### Task details:
From the line containing "The height and" down to the final entry below, restate each line word for word.

Stored data entries
☆ ☆ ☆

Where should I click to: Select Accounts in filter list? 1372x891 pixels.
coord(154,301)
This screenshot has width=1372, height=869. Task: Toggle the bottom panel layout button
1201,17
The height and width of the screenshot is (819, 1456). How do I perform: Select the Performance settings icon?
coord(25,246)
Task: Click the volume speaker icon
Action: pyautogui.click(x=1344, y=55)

☆ ☆ ☆

### Answer to this problem:
The height and width of the screenshot is (819, 1456). How do I perform: Select the Performance settings icon?
coord(25,246)
Task: Click the volume speaker icon
Action: pyautogui.click(x=1344, y=55)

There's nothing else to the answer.